Goal of the exercise:
Starting with the line that holds "Screen dimensions: 1571x664", repeat each line through the last one below, exactly. Pictures stay out.

Dataset extract:
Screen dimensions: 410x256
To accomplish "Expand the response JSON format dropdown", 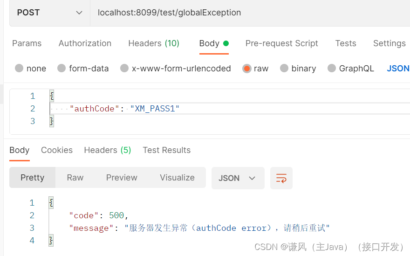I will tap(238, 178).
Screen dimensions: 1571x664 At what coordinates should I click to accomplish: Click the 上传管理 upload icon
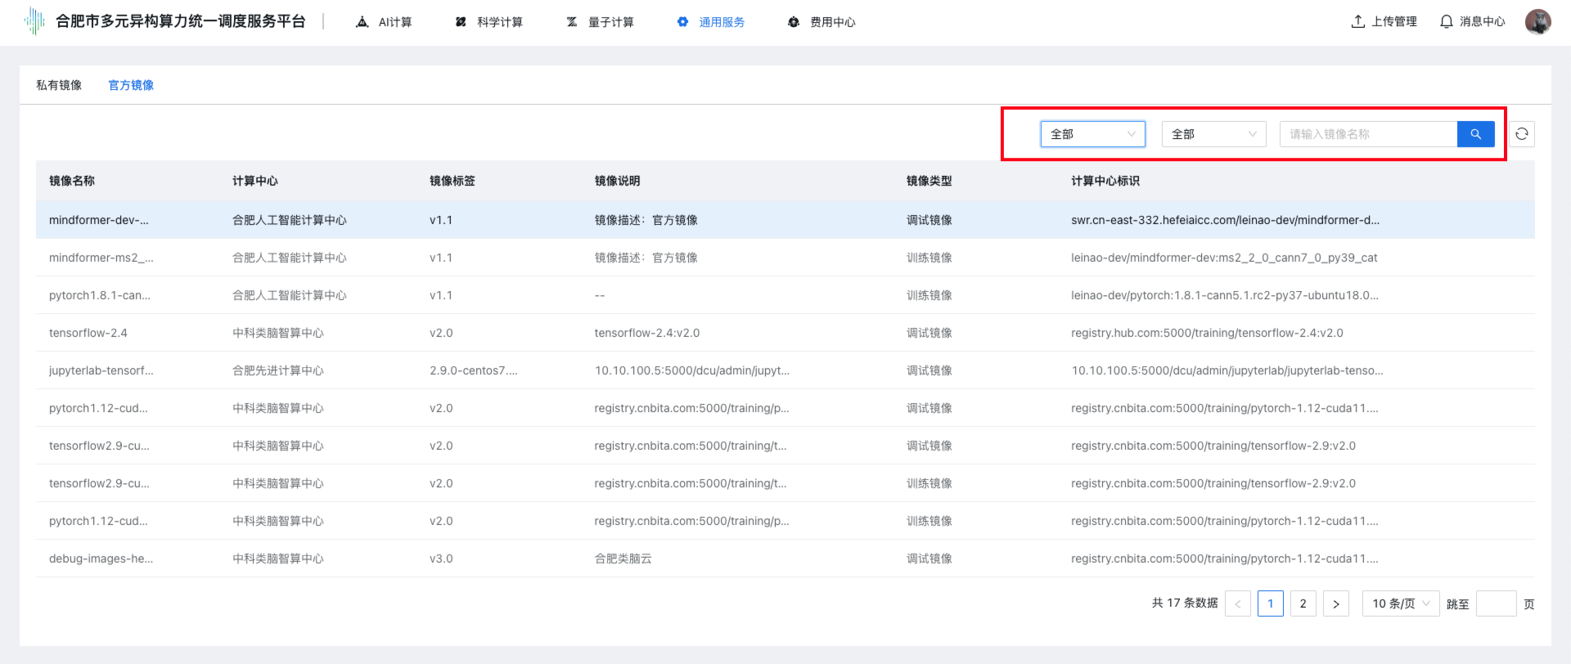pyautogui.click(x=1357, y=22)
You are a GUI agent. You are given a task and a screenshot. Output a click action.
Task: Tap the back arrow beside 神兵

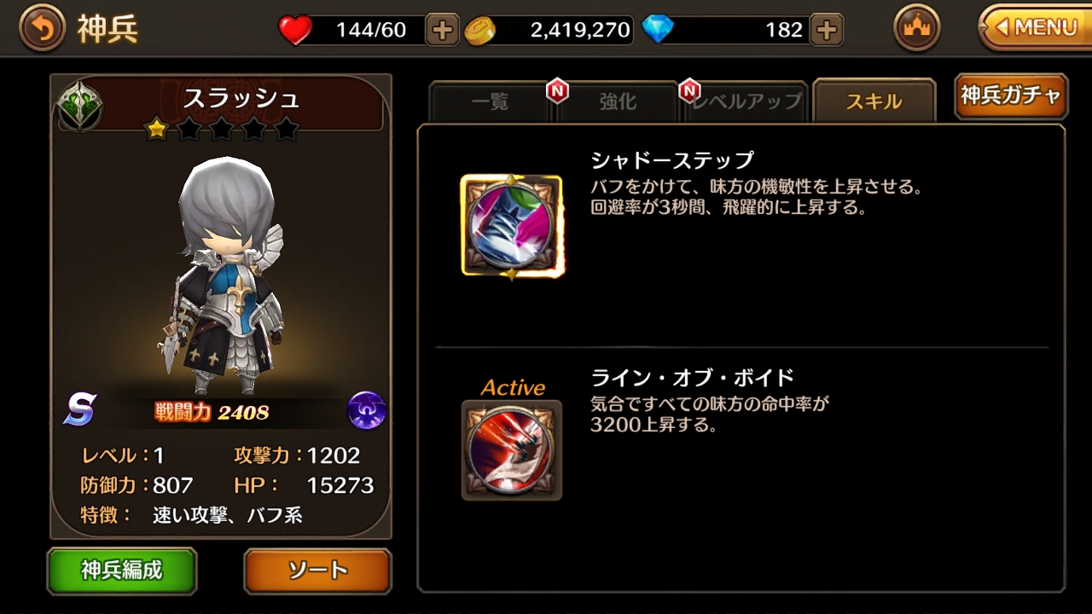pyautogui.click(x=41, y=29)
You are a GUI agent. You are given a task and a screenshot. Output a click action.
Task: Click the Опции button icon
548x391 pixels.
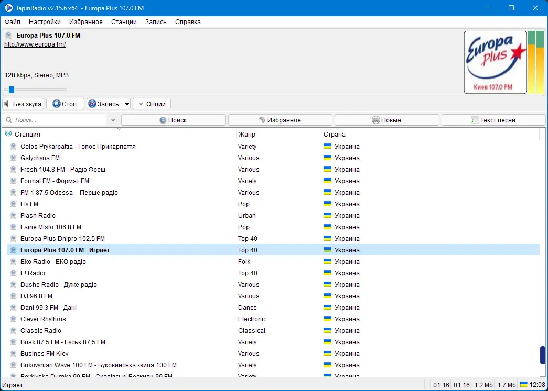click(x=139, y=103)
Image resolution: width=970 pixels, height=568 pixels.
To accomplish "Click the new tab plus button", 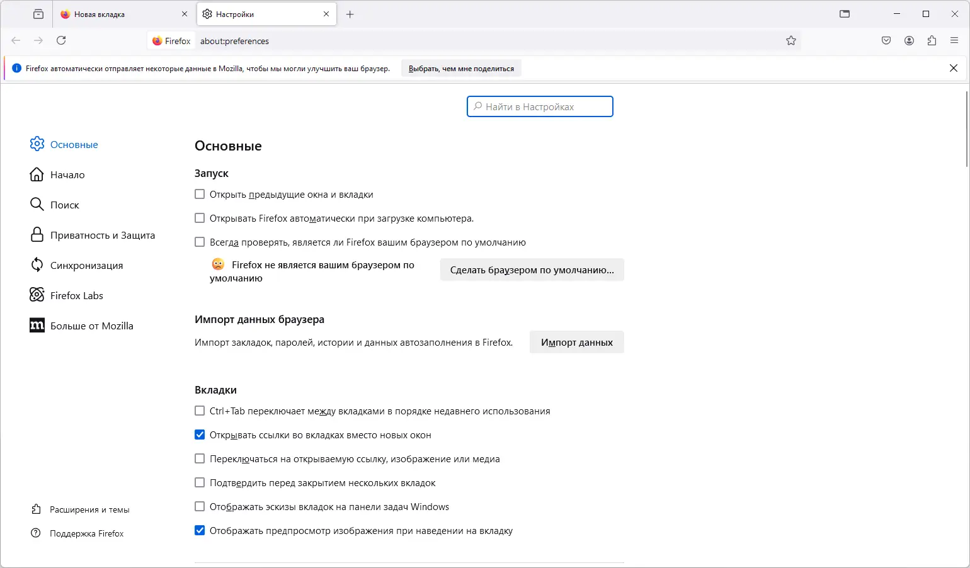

Result below:
Screen dimensions: 1571x664 At what coordinates should I click to accomplish: Click the 上传管理 upload icon
pyautogui.click(x=1357, y=22)
You are a GUI agent. You are given a task and a screenshot. Output a click action.
Task: Tap the back arrow beside 神兵

pyautogui.click(x=41, y=29)
You are a GUI agent. You are given a task and a screenshot. Output a click action.
Task: Click the Опции button icon
548x391 pixels.
click(x=139, y=103)
Image resolution: width=970 pixels, height=568 pixels.
To accomplish "Click the new tab plus button", 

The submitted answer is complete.